Task requirements
Each line from the one with "Screen dimensions: 431x314" through the last line below must be written out exactly. Do not copy pictures.

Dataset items
>>>

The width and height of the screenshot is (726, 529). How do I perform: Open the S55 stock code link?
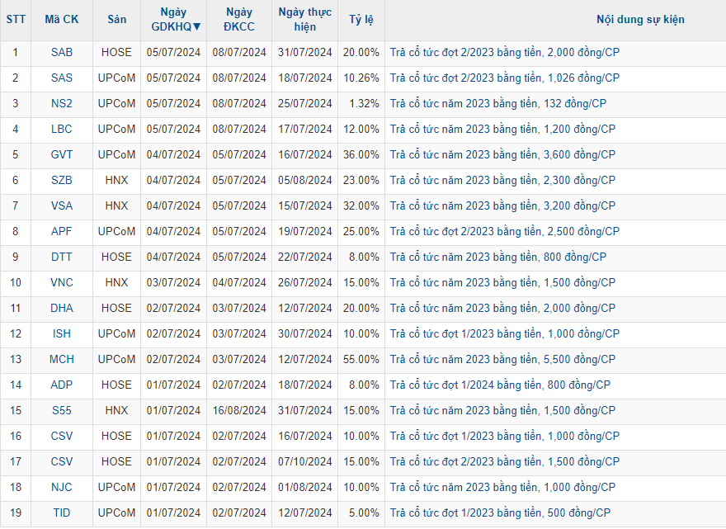[x=61, y=410]
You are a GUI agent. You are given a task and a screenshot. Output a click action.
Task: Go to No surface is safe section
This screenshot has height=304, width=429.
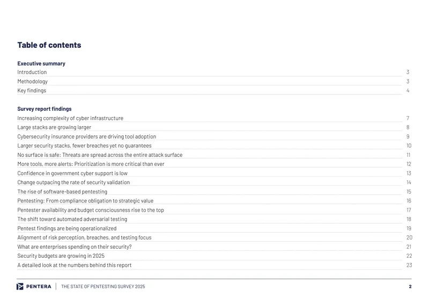click(100, 155)
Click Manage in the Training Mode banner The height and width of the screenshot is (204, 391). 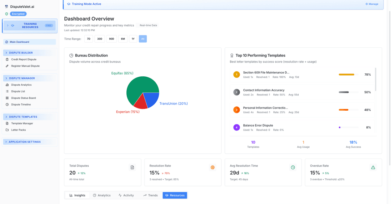pos(372,4)
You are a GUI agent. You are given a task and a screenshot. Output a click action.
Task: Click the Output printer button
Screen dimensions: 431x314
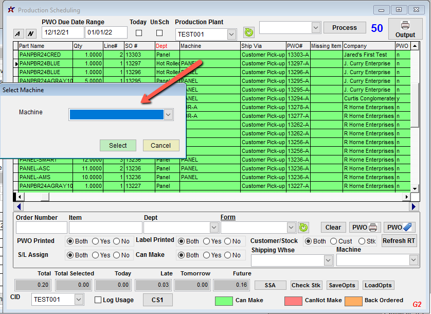405,28
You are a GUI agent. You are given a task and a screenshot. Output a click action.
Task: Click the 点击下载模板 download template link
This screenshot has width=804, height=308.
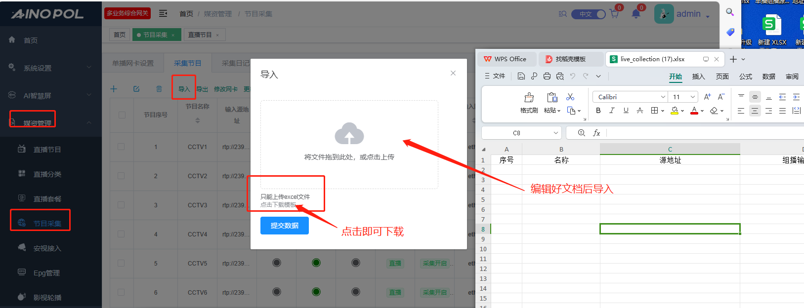pyautogui.click(x=278, y=205)
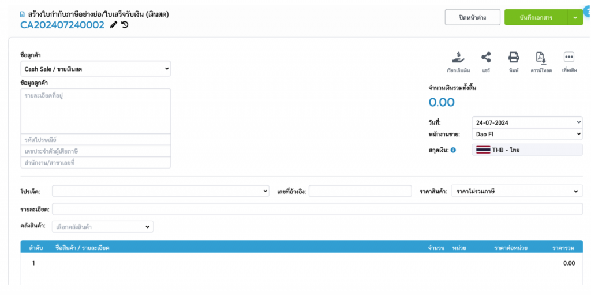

<<<

Solution to this problem
Screen dimensions: 431x314
405,28
You are a GUI agent. You are given a task and a screenshot. Output a click action.
Task: Click the 点击下载模板 download template link
This screenshot has width=804, height=308.
pyautogui.click(x=278, y=205)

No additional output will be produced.